2L’écrivain Gérard Bardy a noté dans Les Moines-soldats du Général : « À l’appel du 18 juin vont répondre des volontaires de toutes origines sociales et de toutes confessions. Auprès du Général à Londres ou dans les territoires de l’Empire, on ne cherche pas à savoir à quel Dieu croient ceux qui s’engagent3. » Ce livre contesté, car il passe sous silence le fait que la plupart des religieux sont restés fidèles à Vichy4, donne cependant une idée du nombre de religieux (15) à rejoindre de Gaulle, à travers plusieurs figures de volontaires. Ils sont plus nombreux – et plus divers – qu’on ne pourrait le penser dans ce contexte de 1940.
3Parmi les premiers à s’engager de cette manière figurent un certain nombre d’ecclésiastiques, principalement des missionnaires en Afrique. Le patriotisme est leur première motivation et l’héritage encore frais de la Première Guerre mondiale. Mais pour beaucoup d’entre eux domine aussi la volonté de lutter contre l’idéologie nazie, contraire aux valeurs évangéliques5. Le droit canon interdisant aux prêtres le métier des armes, ils se sont engagés, pour la plupart, comme aumôniers militaires6. Le Saint-Siège leur autorise le port d’arme, mais seulement en cas de mobilisation générale. Plusieurs ont choisi, toutefois, de se porter volontaires auprès de la France Libre, sans toujours porter d’armes. Ce sera le cas de René de Naurois, mais son exemple n’est pas unique. En effet, d’autres prêtres tels que François Bigo ou Pierre Finet, Compagnons de la Libération, auront des parcours similaires par leur engagement dans la Résistance spirituelle.
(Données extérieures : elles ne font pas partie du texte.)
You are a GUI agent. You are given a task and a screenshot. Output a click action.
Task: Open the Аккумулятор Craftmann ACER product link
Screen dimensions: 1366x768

4La définition de ce terme a été débattue par les historiens7. Étienne Fouilloux a mentionné qu’il était « délicat d’isoler ce qui, pour l’engagement résistant, provient de la foi religieuse ou d’autres motivations : amour de la patrie, fidélité à la République et à la démocratie, nostalgie des libertés perdues8 ». Il y englobe, dans la Résistance chrétienne, ceux qui ont fabriqué des « armes de l’esprit » et ceux qui ont sauvé des juifs. Bernard Comte la définit comme l’action clandestine de volontaires, au nom de la liberté de la personne humaine, s’organisant pour lutter contre la domination (et le plus souvent l’occupation) de leur pays par un régime totalitaire9. Il ajoute qu’il ne s’agit pas du « repli sur la société des croyants voués à une action purement spirituelle, mais participation, en chrétiens, au combat des résistants pour délivrer à la fois les âmes du poison nazi et le pays de l’esclavage ». Cet engagement patriotique pour la liberté et la justice n’est pas séparé de l’engagement chrétien, pour le règne de Dieu, comme le soulignent les premiers rédacteurs de Témoignage chrétien. Cette résistance est spirituelle parce qu’elle fait appel aux consciences, au nom de la foi chrétienne, contre toute compromission10. Elle puise donc son enracinement dans les convictions religieuses et détermine le mode d’engagement.
5Ce qu’il s’agit de voir, ici, ce sont les points communs et les influences théologiques, par-delà les différences individuelles et la pluralité des parcours, qui ont amené plusieurs religieux à faire ce choix de l’engagement et à rejoindre la France Libre, faisant d’eux à la fois des engagés spirituels et des engagés sous les armes. Leurs motivations permettent ainsi de percevoir une unité dans ce noyau malgré la diversité de leur vocation, au milieu de civils par ailleurs refusant eux aussi la défaite.
6Ce chapitre éclaire, en particulier, l’itinéraire politique et religieux de René de Naurois qui fut en contact direct avec le nazisme en Allemagne avant 1939. Les archives, témoignages et mémoires de l’abbé de Naurois, ainsi que les biographies de religieux compagnons de la Libération permettent de présenter son engagement.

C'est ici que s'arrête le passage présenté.